* _Task to complete_
Exact copy, pictures excluded: set down only the lines from the one with "Glossy White (114, 705)" through the end of the entries, keeping both end lines.

[Stored items]
++++++++

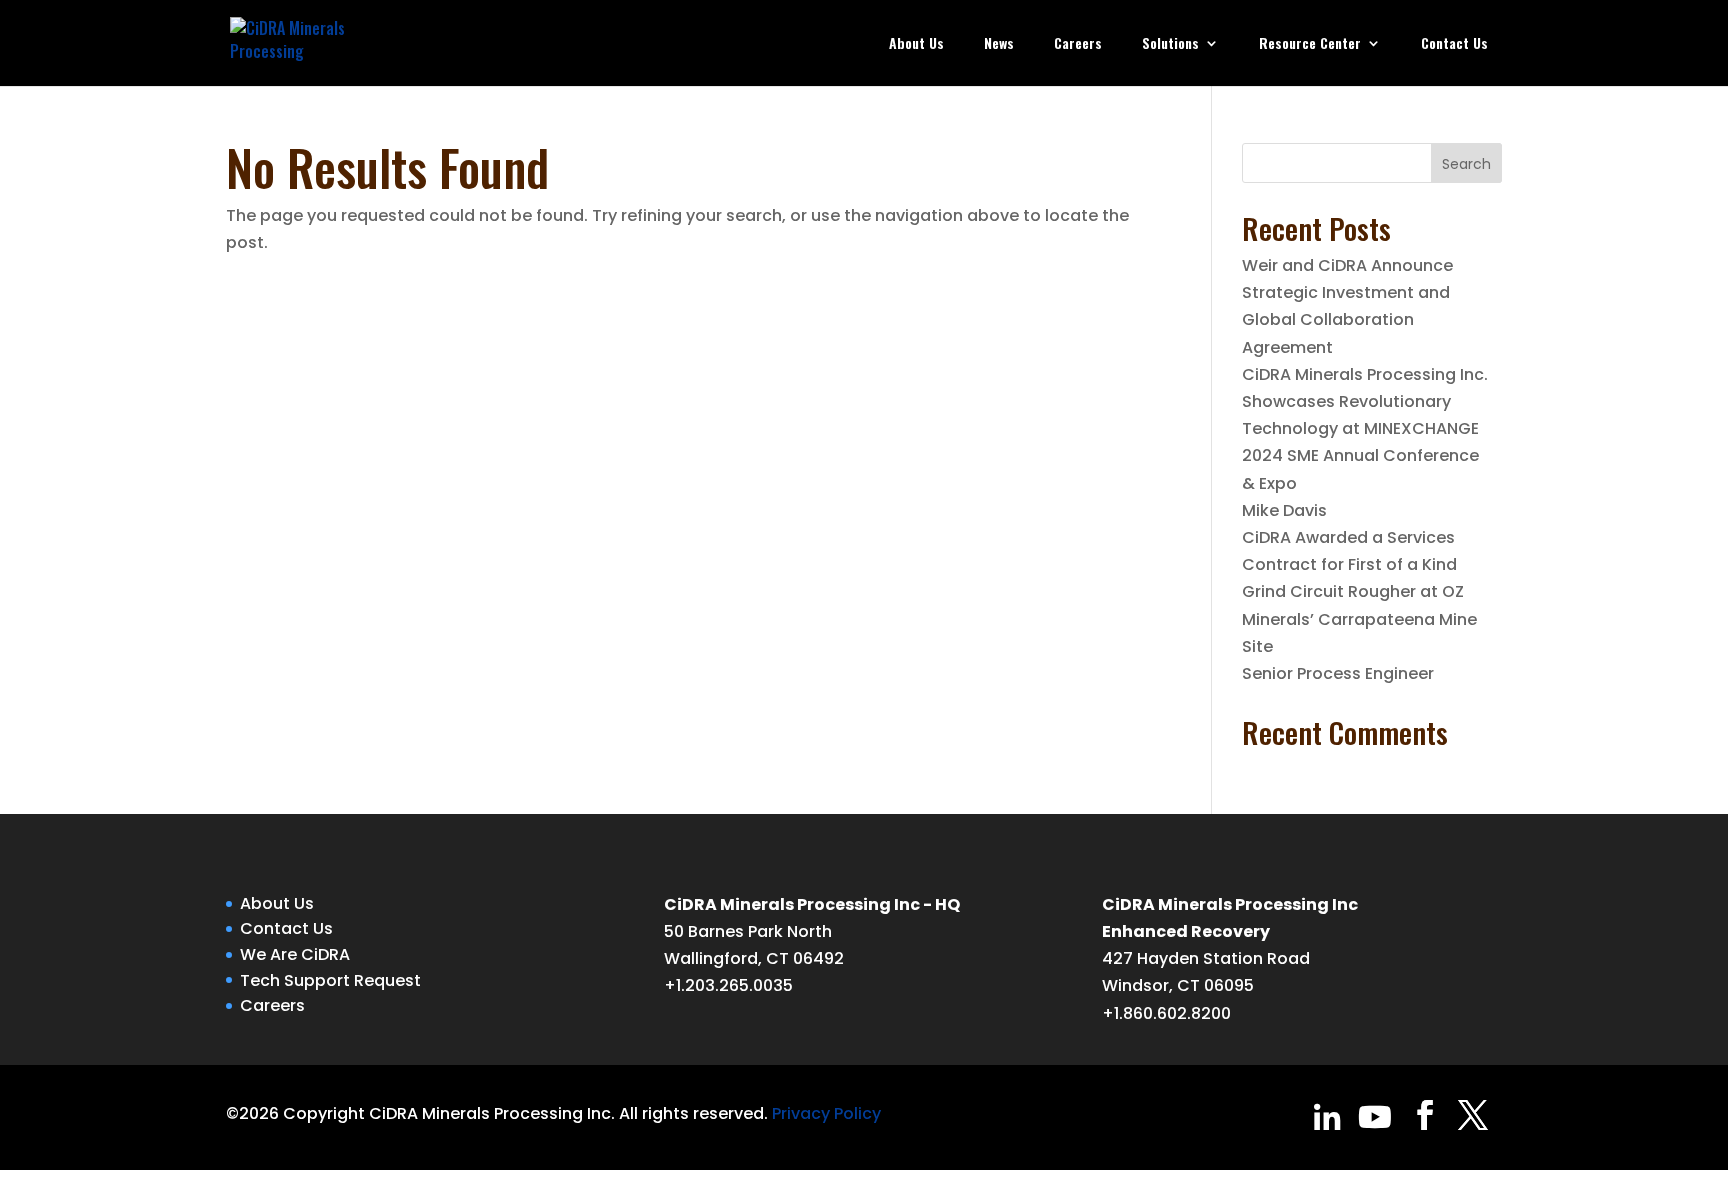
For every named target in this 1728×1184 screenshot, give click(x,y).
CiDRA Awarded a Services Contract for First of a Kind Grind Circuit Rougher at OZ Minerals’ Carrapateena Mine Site (1359, 592)
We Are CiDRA (295, 954)
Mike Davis (1284, 510)
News (999, 44)
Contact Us (1454, 44)
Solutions (1170, 44)
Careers (1078, 44)
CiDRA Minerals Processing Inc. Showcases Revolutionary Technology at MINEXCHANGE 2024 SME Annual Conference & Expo (1365, 429)
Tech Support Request (330, 980)
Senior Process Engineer (1338, 673)
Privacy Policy (826, 1113)
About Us (916, 44)
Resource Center (1310, 44)
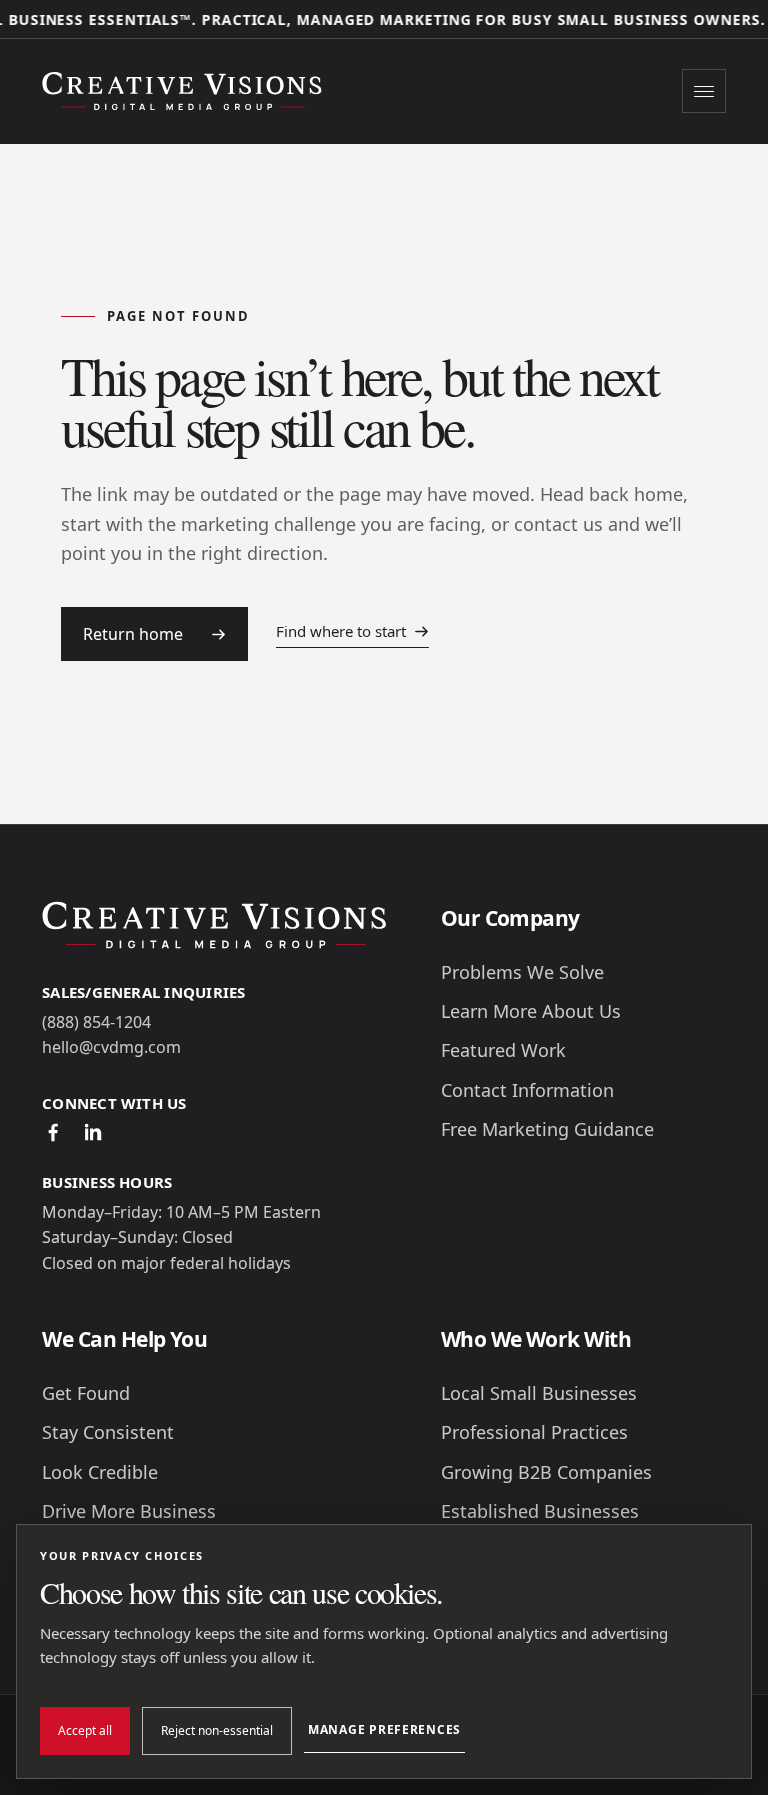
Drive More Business (129, 1511)
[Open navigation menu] (704, 91)
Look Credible (100, 1472)
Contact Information (527, 1090)
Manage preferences (384, 1729)
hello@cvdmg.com (111, 1047)
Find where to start (341, 631)
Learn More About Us (531, 1011)
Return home (133, 634)
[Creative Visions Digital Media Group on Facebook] (53, 1132)
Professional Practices (534, 1432)
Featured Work (503, 1050)
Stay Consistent (108, 1432)
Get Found (86, 1393)
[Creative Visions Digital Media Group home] (187, 90)
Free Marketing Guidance (547, 1129)
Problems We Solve (522, 972)
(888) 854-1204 (96, 1022)
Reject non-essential (217, 1730)
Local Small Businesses (539, 1393)
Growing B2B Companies (546, 1472)
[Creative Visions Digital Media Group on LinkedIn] (93, 1132)
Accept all (85, 1730)
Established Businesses (540, 1511)
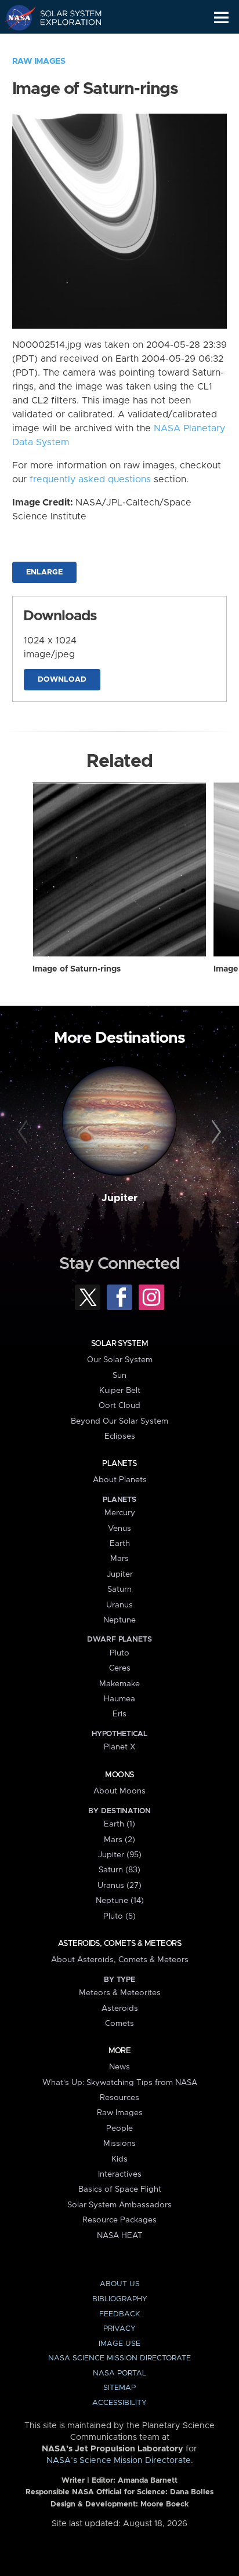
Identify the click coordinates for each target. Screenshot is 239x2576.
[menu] (221, 18)
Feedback (119, 2314)
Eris (119, 1714)
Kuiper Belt (119, 1391)
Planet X (119, 1747)
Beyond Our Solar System (119, 1421)
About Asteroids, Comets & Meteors (120, 1960)
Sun (119, 1375)
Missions (119, 2144)
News (119, 2067)
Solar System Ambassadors (119, 2205)
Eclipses (119, 1436)
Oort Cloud (119, 1406)
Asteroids (120, 2008)
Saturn (119, 1589)
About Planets (120, 1480)
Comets (119, 2024)
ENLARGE (44, 572)
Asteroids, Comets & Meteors (119, 1944)
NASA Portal (119, 2373)
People (119, 2128)
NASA (15, 17)
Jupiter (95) (120, 1855)
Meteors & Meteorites (120, 1993)
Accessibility (119, 2403)
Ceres (120, 1668)
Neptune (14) (120, 1901)
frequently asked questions (90, 479)
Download (62, 679)
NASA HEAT (120, 2236)
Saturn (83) (119, 1870)
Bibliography (119, 2299)
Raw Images (39, 61)
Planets (119, 1464)
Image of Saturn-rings (76, 969)
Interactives (120, 2174)
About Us (120, 2284)
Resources (119, 2098)
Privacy (119, 2329)
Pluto (119, 1653)
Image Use (119, 2344)
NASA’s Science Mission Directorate (118, 2461)
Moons (119, 1775)
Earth (120, 1544)
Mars (119, 1559)
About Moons (119, 1791)
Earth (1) (119, 1824)
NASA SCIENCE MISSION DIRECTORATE (119, 2358)
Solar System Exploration (64, 17)
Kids (119, 2159)
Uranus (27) (119, 1886)
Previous (25, 1132)
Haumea (119, 1699)
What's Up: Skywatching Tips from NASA (119, 2083)
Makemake (119, 1684)
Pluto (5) (119, 1916)
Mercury (119, 1513)
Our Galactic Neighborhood (64, 44)
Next (214, 1132)
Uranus (119, 1605)
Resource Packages (119, 2220)
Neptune (119, 1620)
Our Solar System (120, 1360)
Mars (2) (119, 1840)
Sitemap (119, 2388)
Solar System (119, 1344)
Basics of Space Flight (119, 2189)
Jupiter (119, 1198)
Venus (119, 1529)
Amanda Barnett (148, 2480)
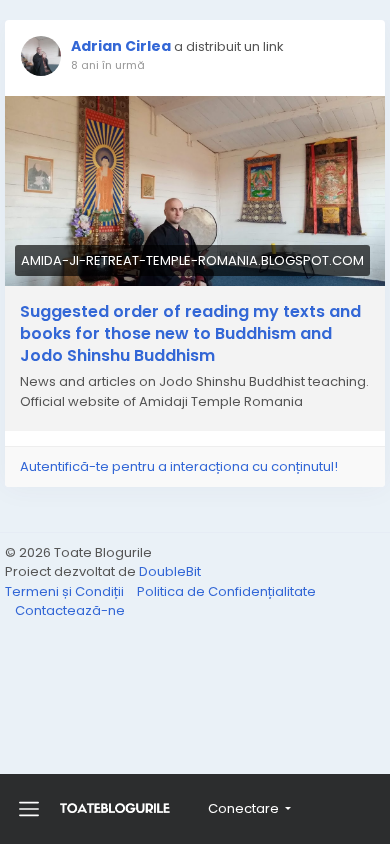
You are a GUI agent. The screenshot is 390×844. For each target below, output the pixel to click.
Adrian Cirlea (121, 46)
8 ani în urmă (108, 65)
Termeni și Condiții (66, 591)
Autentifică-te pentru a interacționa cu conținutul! (179, 466)
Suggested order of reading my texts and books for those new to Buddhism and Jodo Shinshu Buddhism (190, 334)
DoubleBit (170, 571)
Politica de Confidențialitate (226, 591)
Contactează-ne (70, 610)
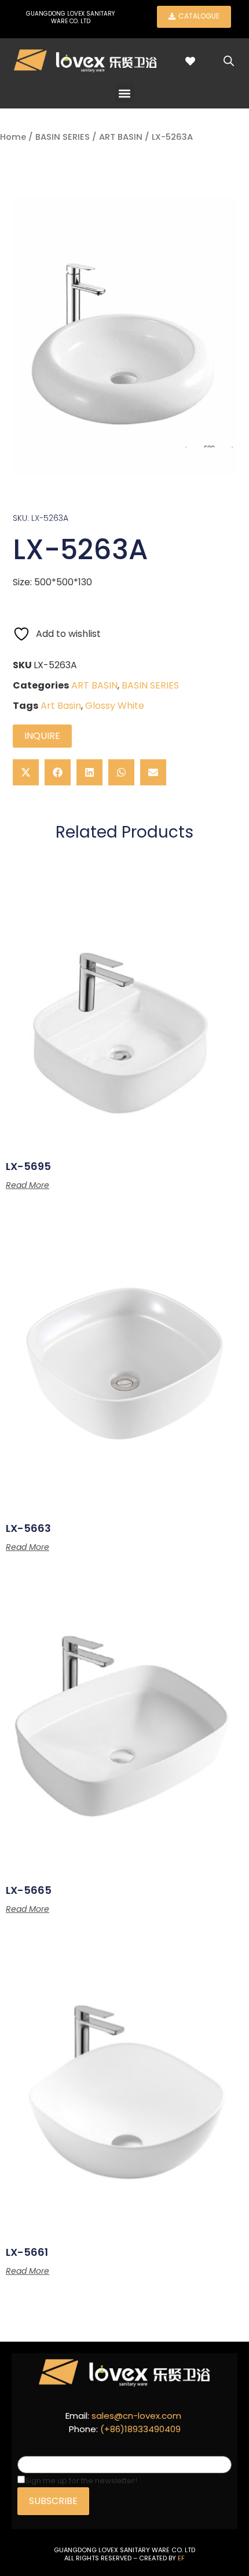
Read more (27, 1185)
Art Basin (61, 705)
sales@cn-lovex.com (136, 2416)
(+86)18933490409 (140, 2429)
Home (13, 137)
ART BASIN (120, 137)
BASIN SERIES (62, 137)
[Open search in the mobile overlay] (229, 61)
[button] (124, 93)
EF (181, 2558)
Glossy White (114, 705)
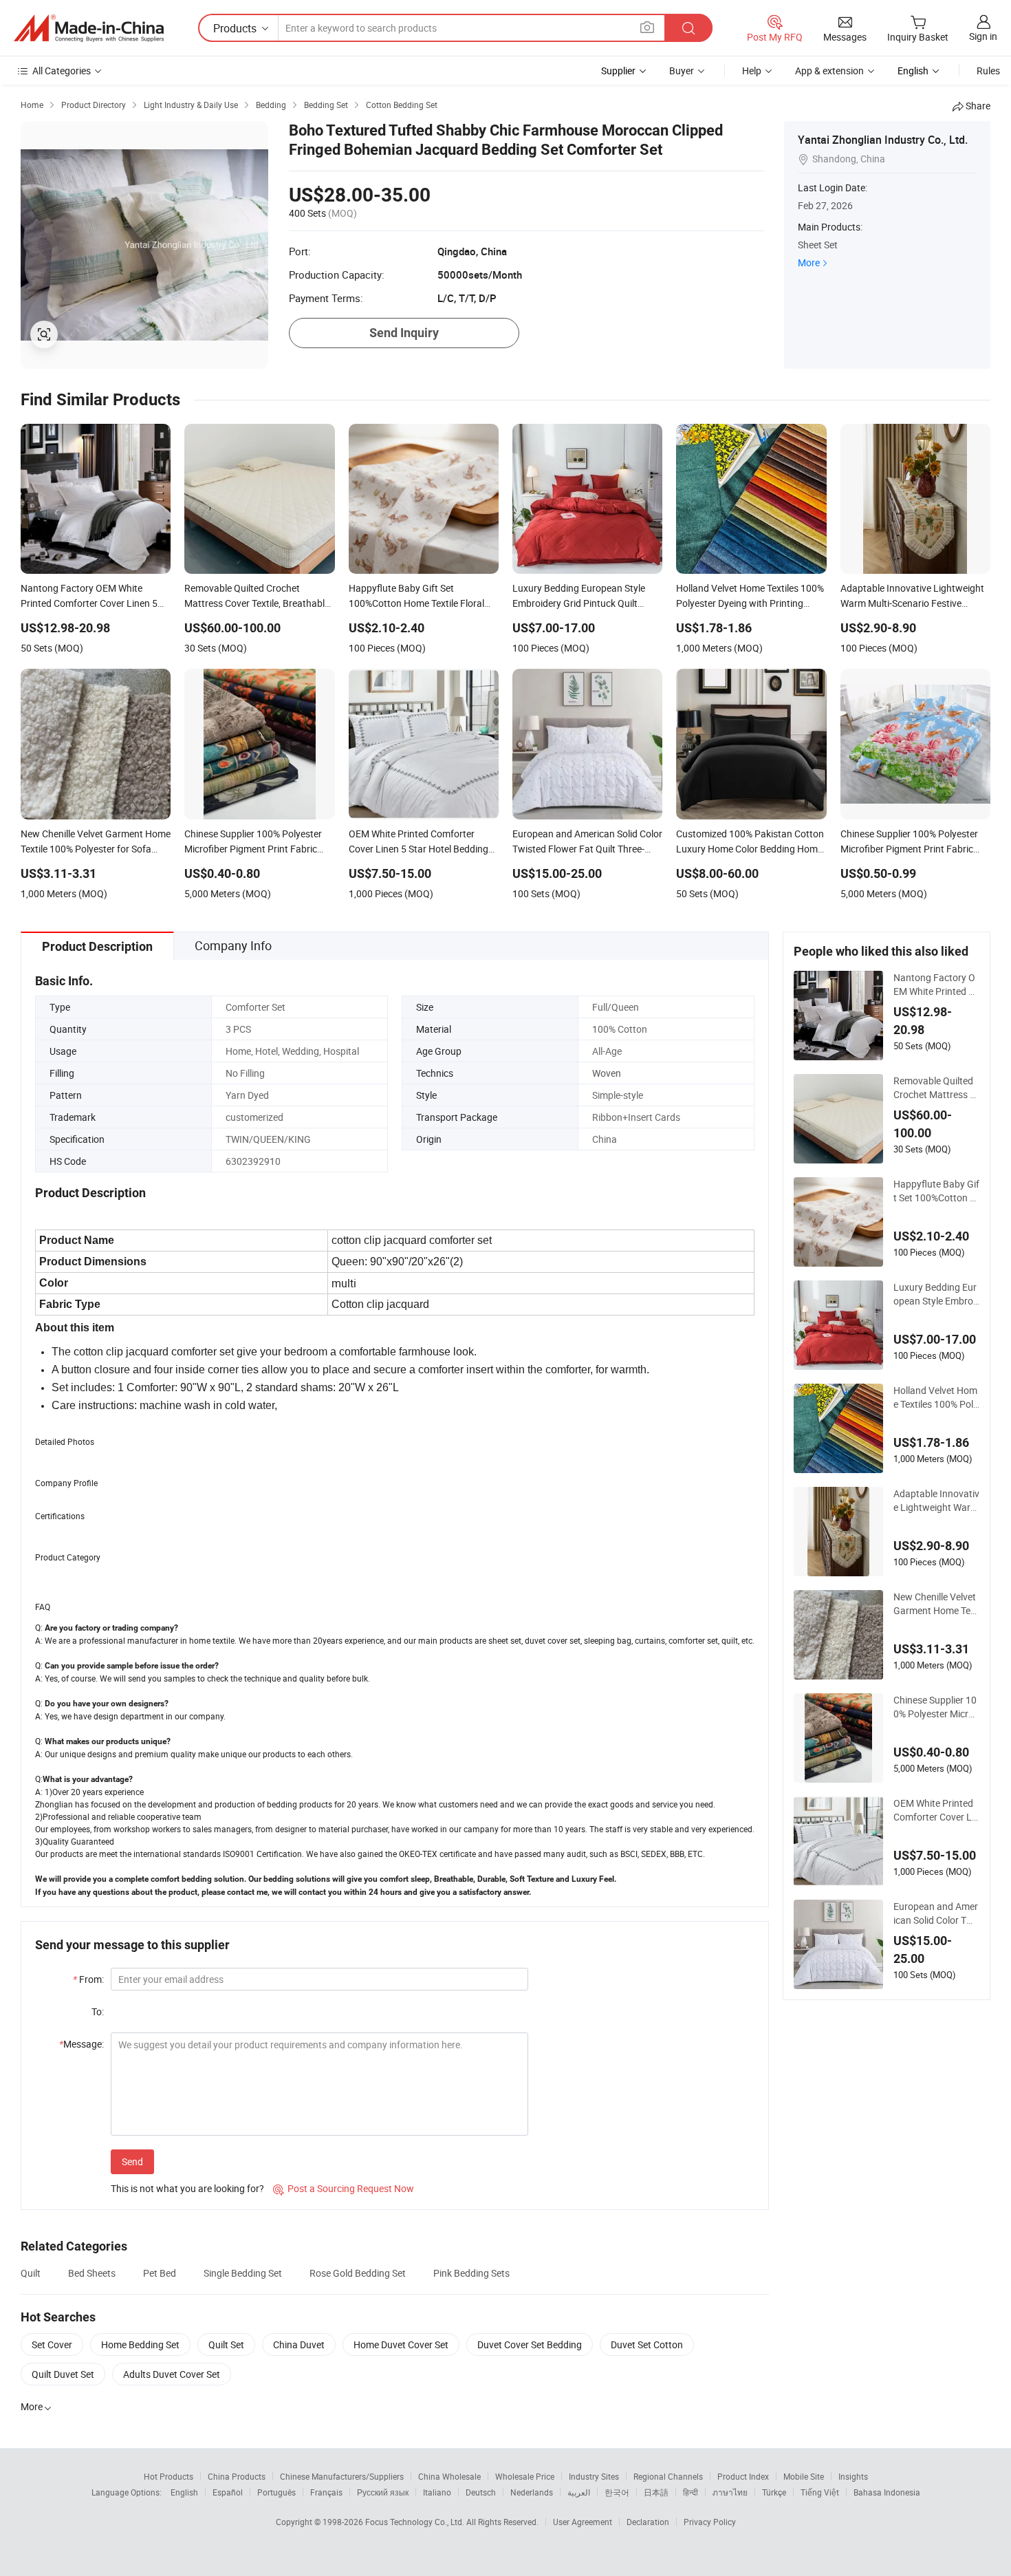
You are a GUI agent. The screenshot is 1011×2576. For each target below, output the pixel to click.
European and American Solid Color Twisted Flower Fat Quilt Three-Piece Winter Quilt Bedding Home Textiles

++++++++

* _Task solution_
Glossy White (114, 705)
You are a GUI agent. The screenshot is 1011×2576. For each target below, output the pixel to click.
European and American Solid Color Twisted Flower Fat Quilt Three-Piece Winter Quilt Bedding Home Textiles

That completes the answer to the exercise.